WRITTEN INSTRUCTION. Could you copy out, word for word, the stretch of the records from the start through the line containing "tap(816, 149)"?

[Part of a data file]

───

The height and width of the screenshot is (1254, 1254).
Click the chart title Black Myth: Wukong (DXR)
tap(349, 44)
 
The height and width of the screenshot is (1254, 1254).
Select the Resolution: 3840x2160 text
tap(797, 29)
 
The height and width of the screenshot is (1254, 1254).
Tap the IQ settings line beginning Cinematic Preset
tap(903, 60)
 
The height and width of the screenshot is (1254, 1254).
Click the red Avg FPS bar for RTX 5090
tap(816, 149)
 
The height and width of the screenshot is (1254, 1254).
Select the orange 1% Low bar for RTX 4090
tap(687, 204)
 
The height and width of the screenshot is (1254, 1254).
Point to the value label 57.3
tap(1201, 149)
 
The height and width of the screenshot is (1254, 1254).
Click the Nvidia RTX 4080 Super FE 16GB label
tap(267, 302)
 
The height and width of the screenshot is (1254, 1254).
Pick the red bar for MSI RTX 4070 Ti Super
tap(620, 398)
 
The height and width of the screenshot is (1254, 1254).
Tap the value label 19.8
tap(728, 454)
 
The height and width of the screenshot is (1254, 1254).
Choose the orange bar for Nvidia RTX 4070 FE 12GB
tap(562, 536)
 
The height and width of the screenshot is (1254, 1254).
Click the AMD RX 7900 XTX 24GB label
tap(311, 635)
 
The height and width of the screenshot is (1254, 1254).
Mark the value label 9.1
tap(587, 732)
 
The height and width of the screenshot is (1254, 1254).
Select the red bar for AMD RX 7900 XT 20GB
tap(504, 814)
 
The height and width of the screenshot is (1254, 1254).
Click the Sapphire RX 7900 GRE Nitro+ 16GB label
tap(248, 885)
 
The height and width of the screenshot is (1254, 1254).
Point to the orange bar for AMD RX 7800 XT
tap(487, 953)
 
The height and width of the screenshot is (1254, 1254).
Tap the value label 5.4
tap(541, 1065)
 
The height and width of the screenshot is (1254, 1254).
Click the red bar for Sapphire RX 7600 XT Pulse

───

SOLUTION TO THE PROBLEM.
The height and width of the screenshot is (1254, 1254).
Click the chart title Black Myth: Wukong (DXR)
tap(349, 44)
 
The height and width of the screenshot is (1254, 1254).
Select the Resolution: 3840x2160 text
tap(797, 29)
 
The height and width of the screenshot is (1254, 1254).
Tap the IQ settings line beginning Cinematic Preset
tap(903, 60)
 
The height and width of the screenshot is (1254, 1254).
Click the red Avg FPS bar for RTX 5090
tap(816, 149)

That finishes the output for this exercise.